You need to put every single bolt you take off the motorcycle into a labeled plastic baggie. Again, you may think you’ll remember where each bolt goes, but you’ll soon find that your motorcycle has a lot of bolts and you will never remember which ones goes exactly where.

I once had a friend who attempted to restore a motorcycle and just threw all of his bolts and nuts into a bucket. One of the bolts was from the engine. He tried putting what he thought was the right bolt back onto the engine, only to find that he had used too long of a bolt and cracked the cylinder head.
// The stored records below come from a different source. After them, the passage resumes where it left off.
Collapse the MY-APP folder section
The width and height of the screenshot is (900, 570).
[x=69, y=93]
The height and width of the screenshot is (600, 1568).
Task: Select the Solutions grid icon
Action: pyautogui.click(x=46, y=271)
If you have a center stand, I would engage that and also have some sort of lift under which ever part of the motorcycle is heaviest to keep it balanced (like I have pictured above).

I would first start with taking off the tank to prevent inflicting any more damage to it even if you plan on repainting it. Next, remove any large gadgets such as windshields, side panels, etc. Next should be the seat, chain and tires, fenders, battery, carburetor, air box/pod filters, exhaust, lights, and instrument panel. I recommend keeping your wiring harness on.

Seat

The first thing you’ll want to focus on after stripping down your motorcycle to the frame is your seat. Now is also the time to make any frame alterations you need.

Very often I would shorten the rear hoop of the motorcycle frame. I use an angle grinder to cut it short. You can easily find rear hoop replacements on Amazon. You may need to modify the hoop a little, but that’s what it’s for. If you don’t have a welder yourself, take your motorcycle in to get the new hoop welded on.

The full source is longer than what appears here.